▶ _Provided text_:
==================================================
From the weekend location series
23. – 26. 6. 2016
Couple weeks ago I got my usual need to pack my bag and get out of Prague for a while. Therefore I have messaged my ‘getaway’ friend Frantiska, who shares with me the idea of those momentously-spontaneous trips. From that very moment we started looking up what options we had. One of my main priorities was to go somewhere, where I haven`t been yet, it had to be in a reasonable train distance and I didn`t want to know the local language. So we decided to go to Budapest in Hungary.
We started our journey at the main train station in Prague, where I hadn`t been a great deal of time and so at first I had to digest the amount of new, shiny stores that appeared over past years. Afterwards I rushed outside the building to wait for Františka in safe – well known surroundings of Sherwood park with homeless folks. Frantiska was coming right from work and to be honest, just on time, which caused me couple of unreasonable waves of panic…we caught the train without any issues and were also able to buy some wine. While entering the train itself I had realized one more time how long it had`t been since my last train trip. For past seven years I have been a motorist on four wheels and thorough my romantic relationship with Mr. Red Dragon (Mitsubishi Colt) I had only been passing the train station on the city link circuit. Nevertheless I overcame the memory of coupés and stinky bathrooms and had to accept the progress in a form of wi-fi, aircon and automatic door openings. We were all set to go…
Seven hours and couple bottles of wine later we arrived at Budapest-Keleti train station where we could finally start having the exotic feeling of being abroad. Frantiska had everything precisely prepared including the address of our AirBnb with information how to get there. It was really close so we just hopped on a metro right next to the train station from where it was just a few minutes ride. When it comes to accommodation itself – I will always kick for AirBnb because not only it is cheaper and the choice is wider, it also creates kind off local feeling.Our Hungarian home was perfectly located right across the street to the Hungarian History Museum from where everything was within a walking distance and so we went right away to find some place to eat.
==================================================
▶ _Supplied data_:
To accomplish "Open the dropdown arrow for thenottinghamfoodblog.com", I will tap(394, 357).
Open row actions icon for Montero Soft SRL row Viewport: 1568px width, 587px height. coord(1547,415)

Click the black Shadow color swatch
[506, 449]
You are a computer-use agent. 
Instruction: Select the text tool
==================================================
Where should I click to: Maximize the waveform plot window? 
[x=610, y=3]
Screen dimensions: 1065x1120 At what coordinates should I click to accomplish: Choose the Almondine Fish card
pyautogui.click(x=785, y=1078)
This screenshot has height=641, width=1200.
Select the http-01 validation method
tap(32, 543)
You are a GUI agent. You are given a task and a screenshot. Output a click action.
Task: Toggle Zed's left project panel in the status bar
==================================================
▶ _Tasks to carry out_:
1. According to the Budapest trip post, at which train station did the two travelers arrive in Budapest?
2. Go on with the post about the Budapest trip, picking up right after its final sentence.

▶ _Exercise answers_:
1. Budapest-Keleti train station

2.
Even though I am usually the one who’s got everything prepared (from reading about all different sorts of attractions, historical buildings and traditions in each country to the geography of the area itself) this year’s pick of ‘Rick Steve’s Budapest’ guide book was so shocking, that we decided to leave it in the train for its possible future consumers. This fact though caused that I was so desoriented in the streets until I managed to get myself a paper map to which I could cross and circle places.
One of the biggest disadvantages of the city – or rather surprise – is that there is still obvious the previous system of diversing the urban infrastructure into guilds. We were for example staying in a street full of ‘Antikvariums’ (Antique), behind a corner was was a street with one ‘Lirá’ (bookstore) next to another connected to a quarter with second hand stores. This quirkiness became a problem when we realized that it was not gonna be as easy to find a restaurant as we assumed. Especially regarding the late hour and level of hunger… After quite a while of walking we finally saw plenty of restaurants on Váci Utca (utca=street) which was the typical example of touristy pedestrianized areas where everyone is only trying to rip you off for ‘traditional cuisine’. In Fatál restaurant they even refused to serve us at all only because we wanted to split a meal! After that we ended up having a beautiful goulash soup each right next door in Rustico restaurant, where was very nice staff accompanied with a live typical gypsy style music band. After dinner we kept on walking around like headless chickens trying to find the bar district. This took forever again until we randomly turned into this passage which I cannot recall where was. The selection of bars was poor even here and so we chose the least weird one with some music and coctails. As it showed eventually it was a kind of a strip bar with two or three young tiny girls dancing on the bar over our heads. We each had couple of drinks here and at the end it was very nice in here as all the sleazy bankers were busy with the dancers and didn’t bother us:)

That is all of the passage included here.